## WHAT YOU HAVE TO DO:
Reproduce everything from the start of the items below down to and including the line that contains "x-axis-title: 年份 is". Leave the pictures out of your answer.

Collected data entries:
━━━━
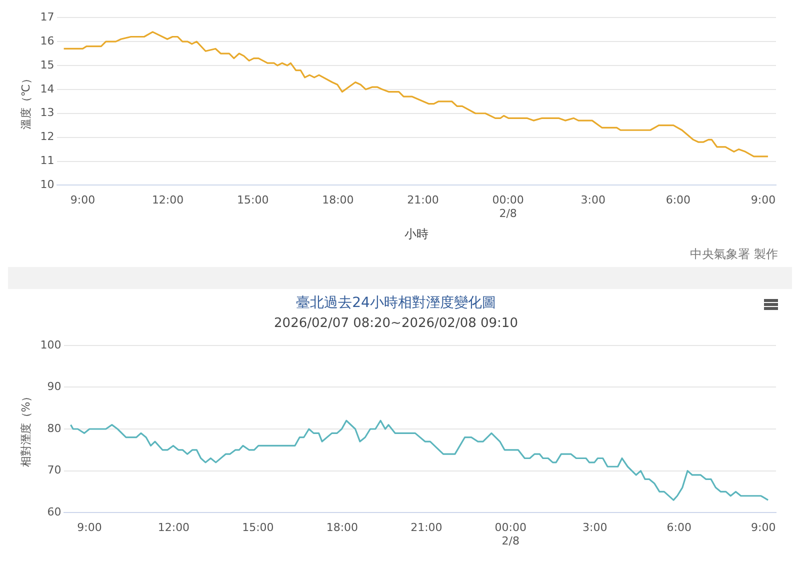  Describe the element at coordinates (396, 324) in the screenshot. I see `chart-subtitle: 2026/02/07 08:20~2026/02/08 09:10` at that location.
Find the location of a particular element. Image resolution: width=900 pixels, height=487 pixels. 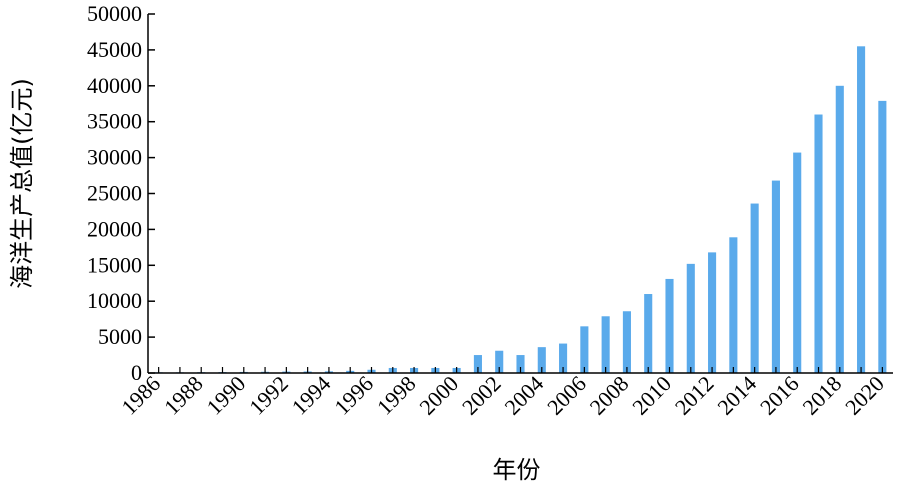

x-axis-title: 年份 is located at coordinates (517, 470).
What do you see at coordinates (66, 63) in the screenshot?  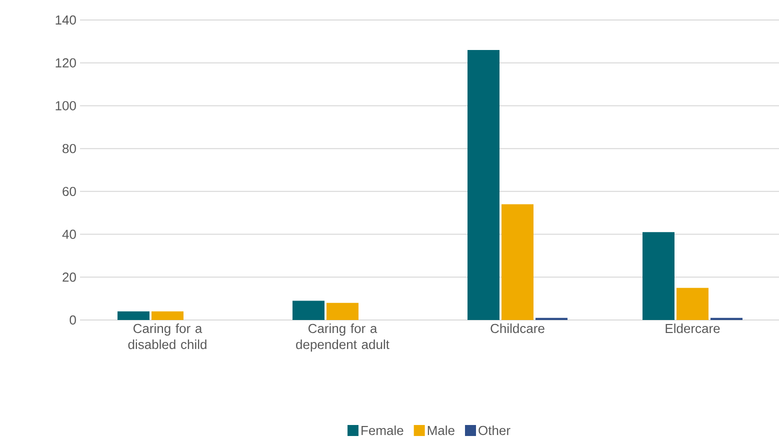 I see `y-tick-label: 120` at bounding box center [66, 63].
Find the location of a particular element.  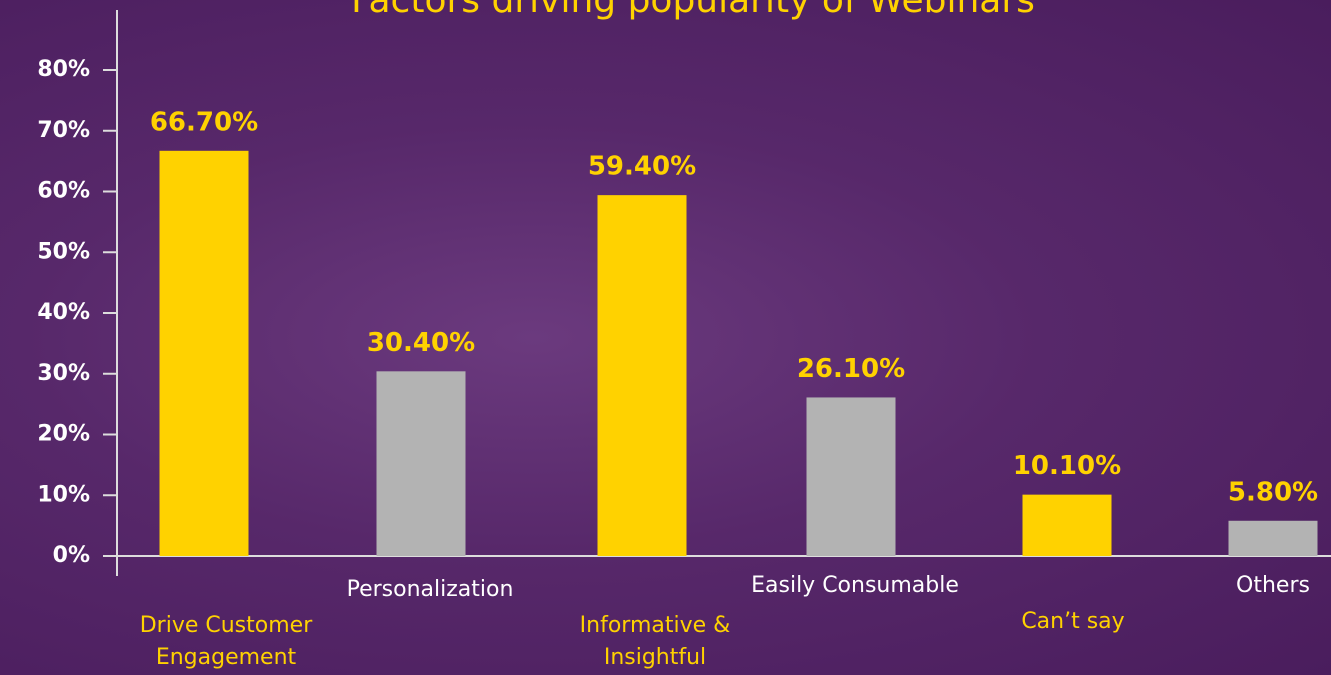

y-tick-label: 50% is located at coordinates (64, 252).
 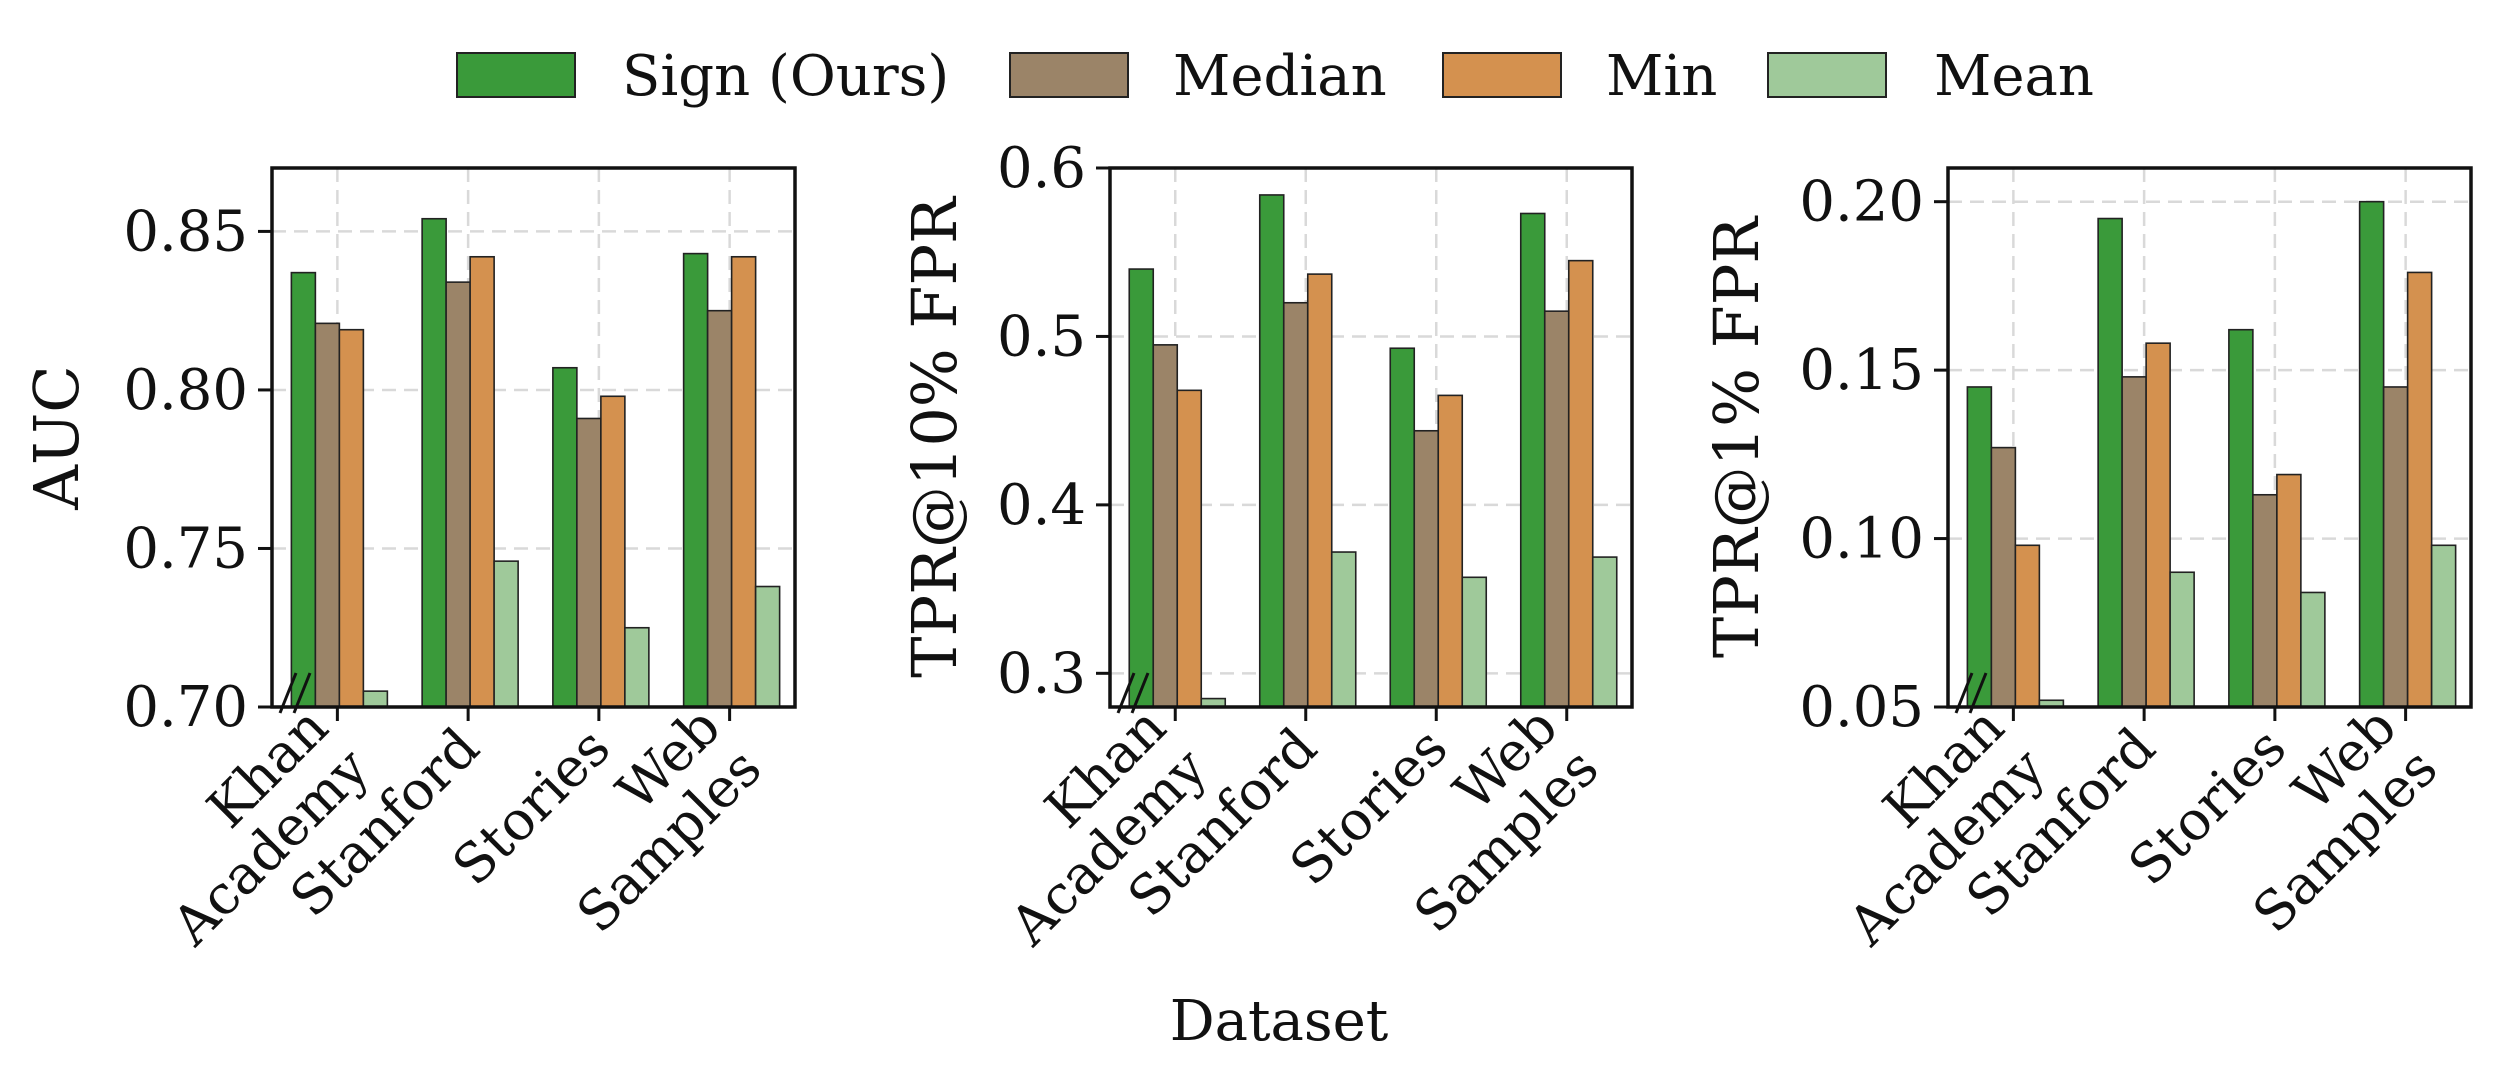 I want to click on legend-label: Min, so click(x=1662, y=76).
━━━━
## COMPLETED EXERCISE:
  Describe the element at coordinates (396, 324) in the screenshot. I see `chart-subtitle: 2026/02/07 08:20~2026/02/08 09:10` at that location.
Find the location of a particular element. Image resolution: width=900 pixels, height=487 pixels. 

x-axis-title: 年份 is located at coordinates (517, 470).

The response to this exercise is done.